(Saved data entries)
- Opening Delimiter -

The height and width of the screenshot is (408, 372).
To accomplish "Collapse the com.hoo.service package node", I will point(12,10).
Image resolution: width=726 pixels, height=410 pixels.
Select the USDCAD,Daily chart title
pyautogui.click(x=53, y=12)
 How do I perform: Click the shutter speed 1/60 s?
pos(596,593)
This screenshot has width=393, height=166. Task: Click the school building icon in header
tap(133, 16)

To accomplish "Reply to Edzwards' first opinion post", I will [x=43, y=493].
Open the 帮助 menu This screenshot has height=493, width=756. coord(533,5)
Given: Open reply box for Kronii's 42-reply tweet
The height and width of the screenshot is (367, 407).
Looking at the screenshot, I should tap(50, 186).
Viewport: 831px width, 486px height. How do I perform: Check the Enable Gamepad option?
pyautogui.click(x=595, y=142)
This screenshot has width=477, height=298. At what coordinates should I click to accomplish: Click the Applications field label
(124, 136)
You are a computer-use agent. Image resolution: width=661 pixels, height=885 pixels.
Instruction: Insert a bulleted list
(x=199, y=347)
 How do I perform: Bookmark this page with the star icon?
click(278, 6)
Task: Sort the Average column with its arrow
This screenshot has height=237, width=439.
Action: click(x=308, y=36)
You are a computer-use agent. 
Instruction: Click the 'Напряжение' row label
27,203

- Closing Delimiter -

THE PROBLEM →
The answer consists solely of the lines from the one containing "Task: Sort the Average column with its arrow" through the last line of the data above, reproduced exactly.

WRITTEN RESPONSE →
Task: Sort the Average column with its arrow
This screenshot has height=237, width=439.
Action: click(x=308, y=36)
You are a computer-use agent. 
Instruction: Click the 'Напряжение' row label
27,203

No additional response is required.